:: Stored items from a collection ::
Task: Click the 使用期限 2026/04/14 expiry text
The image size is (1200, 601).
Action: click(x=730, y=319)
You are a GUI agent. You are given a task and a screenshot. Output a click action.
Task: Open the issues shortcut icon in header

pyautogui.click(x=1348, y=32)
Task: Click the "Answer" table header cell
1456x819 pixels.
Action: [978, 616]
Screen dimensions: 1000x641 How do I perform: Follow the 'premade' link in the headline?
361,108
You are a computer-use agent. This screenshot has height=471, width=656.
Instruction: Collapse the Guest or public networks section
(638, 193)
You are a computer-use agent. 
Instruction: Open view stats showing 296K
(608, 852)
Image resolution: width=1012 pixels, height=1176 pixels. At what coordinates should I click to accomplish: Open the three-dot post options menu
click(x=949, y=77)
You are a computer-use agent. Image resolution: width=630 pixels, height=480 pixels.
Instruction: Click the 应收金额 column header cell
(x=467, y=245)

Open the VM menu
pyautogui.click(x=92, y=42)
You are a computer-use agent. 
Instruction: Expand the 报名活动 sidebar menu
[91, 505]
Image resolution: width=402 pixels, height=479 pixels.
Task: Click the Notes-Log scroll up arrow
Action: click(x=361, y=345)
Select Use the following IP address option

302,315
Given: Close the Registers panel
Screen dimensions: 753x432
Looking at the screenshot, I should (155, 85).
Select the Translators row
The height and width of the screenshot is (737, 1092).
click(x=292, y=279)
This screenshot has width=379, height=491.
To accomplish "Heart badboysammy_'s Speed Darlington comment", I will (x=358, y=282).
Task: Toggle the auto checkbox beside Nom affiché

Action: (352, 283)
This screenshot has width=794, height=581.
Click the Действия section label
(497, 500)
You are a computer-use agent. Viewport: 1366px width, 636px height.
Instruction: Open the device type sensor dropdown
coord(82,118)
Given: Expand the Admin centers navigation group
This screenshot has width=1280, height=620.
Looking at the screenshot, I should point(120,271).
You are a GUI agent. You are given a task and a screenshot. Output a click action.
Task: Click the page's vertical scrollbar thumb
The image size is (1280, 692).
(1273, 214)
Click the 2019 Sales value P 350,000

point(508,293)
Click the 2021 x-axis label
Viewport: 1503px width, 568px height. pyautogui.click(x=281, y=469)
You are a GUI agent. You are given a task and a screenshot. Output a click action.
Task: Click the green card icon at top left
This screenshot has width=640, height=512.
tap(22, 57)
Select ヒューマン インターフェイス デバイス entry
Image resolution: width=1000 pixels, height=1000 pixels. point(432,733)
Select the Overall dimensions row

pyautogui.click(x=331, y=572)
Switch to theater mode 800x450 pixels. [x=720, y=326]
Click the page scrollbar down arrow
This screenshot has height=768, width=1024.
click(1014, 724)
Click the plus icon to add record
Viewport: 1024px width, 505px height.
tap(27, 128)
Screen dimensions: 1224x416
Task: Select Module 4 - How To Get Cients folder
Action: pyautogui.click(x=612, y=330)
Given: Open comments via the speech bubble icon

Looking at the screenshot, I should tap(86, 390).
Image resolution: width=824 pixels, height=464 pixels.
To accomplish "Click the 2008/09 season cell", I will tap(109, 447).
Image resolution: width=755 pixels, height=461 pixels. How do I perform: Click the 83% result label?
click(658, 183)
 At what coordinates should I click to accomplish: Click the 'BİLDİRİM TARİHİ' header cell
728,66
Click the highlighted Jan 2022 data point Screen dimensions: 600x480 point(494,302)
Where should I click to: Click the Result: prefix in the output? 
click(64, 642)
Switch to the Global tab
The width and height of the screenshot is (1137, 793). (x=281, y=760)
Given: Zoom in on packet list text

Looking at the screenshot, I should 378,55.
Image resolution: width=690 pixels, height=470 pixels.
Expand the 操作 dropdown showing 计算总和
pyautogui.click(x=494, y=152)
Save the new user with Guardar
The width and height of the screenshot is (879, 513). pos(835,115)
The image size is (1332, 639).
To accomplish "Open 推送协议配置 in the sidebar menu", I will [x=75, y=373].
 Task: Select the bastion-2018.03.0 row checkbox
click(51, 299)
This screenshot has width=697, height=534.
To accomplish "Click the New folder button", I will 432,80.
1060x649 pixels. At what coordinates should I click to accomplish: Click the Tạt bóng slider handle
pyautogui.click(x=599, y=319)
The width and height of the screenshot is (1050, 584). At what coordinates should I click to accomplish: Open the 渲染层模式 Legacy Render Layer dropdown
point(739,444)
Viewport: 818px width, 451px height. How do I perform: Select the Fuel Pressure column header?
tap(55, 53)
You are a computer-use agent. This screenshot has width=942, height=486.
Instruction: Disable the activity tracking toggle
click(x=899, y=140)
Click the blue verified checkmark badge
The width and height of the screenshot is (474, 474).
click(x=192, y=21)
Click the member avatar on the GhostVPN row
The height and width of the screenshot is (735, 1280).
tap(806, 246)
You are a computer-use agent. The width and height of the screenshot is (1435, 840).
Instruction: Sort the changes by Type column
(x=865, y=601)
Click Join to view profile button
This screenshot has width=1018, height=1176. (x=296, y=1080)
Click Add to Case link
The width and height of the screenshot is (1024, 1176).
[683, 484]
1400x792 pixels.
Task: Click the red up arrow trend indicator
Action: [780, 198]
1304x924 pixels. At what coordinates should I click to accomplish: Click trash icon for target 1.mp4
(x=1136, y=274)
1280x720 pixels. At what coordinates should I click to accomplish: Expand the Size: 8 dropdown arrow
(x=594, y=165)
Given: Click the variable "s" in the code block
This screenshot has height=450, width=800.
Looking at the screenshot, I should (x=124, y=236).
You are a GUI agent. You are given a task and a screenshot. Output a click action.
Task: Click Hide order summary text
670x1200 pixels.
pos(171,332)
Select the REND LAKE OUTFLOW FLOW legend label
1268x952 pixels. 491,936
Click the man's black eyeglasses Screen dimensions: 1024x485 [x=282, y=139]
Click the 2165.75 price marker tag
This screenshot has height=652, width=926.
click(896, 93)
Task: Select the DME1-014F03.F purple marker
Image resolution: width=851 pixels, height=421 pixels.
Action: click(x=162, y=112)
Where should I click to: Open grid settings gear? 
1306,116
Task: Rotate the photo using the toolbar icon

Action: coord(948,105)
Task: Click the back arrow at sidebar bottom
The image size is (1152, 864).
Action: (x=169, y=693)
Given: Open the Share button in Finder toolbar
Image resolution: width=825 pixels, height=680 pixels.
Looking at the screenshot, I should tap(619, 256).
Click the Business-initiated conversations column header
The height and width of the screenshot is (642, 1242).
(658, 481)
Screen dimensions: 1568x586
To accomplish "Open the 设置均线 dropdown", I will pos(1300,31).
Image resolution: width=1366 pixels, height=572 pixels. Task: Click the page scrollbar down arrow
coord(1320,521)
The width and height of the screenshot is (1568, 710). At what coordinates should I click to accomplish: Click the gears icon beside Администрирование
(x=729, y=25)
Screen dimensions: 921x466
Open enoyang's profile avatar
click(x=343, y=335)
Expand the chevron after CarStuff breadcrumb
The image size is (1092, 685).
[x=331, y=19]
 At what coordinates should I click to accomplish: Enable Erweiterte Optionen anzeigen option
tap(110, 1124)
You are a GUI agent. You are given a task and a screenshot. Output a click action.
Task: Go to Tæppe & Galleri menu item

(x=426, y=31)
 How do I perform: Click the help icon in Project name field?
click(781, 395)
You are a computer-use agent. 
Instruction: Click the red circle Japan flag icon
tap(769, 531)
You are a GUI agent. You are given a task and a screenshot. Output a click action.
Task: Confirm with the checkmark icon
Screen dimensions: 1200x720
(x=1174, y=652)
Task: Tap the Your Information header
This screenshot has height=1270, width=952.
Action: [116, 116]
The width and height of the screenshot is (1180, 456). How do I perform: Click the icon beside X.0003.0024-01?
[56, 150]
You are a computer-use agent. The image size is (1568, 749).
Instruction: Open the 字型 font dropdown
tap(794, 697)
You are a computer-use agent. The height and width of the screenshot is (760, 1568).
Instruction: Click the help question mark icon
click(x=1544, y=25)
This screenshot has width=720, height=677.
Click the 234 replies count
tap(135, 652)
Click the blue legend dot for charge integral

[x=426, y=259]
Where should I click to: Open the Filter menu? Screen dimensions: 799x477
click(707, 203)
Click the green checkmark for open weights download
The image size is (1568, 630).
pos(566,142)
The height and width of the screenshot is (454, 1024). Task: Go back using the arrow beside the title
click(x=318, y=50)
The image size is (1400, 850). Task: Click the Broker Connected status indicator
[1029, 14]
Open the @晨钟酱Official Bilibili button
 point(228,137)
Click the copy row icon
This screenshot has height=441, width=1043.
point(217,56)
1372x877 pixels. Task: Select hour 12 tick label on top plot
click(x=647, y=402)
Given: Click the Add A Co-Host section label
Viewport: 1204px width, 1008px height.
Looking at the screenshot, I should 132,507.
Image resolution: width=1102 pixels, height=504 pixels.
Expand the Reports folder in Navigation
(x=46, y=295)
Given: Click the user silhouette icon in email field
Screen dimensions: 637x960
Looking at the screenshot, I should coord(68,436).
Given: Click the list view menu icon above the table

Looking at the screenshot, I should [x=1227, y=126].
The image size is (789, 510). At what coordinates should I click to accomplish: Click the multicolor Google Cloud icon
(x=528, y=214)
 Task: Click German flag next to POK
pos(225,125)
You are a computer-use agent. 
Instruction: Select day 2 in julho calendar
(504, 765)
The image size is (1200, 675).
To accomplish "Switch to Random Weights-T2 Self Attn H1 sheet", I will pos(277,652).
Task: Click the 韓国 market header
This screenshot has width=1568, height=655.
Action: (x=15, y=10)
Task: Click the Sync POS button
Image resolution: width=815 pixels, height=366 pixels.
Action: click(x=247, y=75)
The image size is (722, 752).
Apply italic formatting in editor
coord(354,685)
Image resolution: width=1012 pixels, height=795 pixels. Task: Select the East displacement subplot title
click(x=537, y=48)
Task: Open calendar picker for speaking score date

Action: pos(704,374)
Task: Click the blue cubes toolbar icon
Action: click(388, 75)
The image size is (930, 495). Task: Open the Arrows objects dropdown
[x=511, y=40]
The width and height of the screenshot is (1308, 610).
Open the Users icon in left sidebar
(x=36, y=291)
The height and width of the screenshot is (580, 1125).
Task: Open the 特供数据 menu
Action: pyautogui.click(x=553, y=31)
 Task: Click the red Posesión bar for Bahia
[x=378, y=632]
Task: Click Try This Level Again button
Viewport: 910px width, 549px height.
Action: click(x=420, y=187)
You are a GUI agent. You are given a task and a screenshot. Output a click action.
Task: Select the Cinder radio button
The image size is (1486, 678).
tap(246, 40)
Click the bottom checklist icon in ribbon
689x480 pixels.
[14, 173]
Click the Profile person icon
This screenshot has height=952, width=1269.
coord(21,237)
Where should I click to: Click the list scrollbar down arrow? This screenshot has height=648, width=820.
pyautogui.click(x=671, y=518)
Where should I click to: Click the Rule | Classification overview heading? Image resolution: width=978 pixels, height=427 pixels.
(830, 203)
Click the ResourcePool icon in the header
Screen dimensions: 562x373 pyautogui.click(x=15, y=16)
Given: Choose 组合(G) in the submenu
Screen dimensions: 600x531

:: THE PROBLEM ::
Within the data above, the span starting at the line containing "Image resolution: width=851" and ending at the line containing "Given: Open the" is to be retyped exactly, with no other lines.

:: SOLUTION ::
Image resolution: width=851 pixels, height=421 pixels.
Action: click(x=162, y=112)
Where should I click to: Open grid settings gear? 
1306,116
Task: Rotate the photo using the toolbar icon

Action: coord(948,105)
Task: Click the back arrow at sidebar bottom
The image size is (1152, 864).
Action: (x=169, y=693)
Given: Open the Share button in Finder toolbar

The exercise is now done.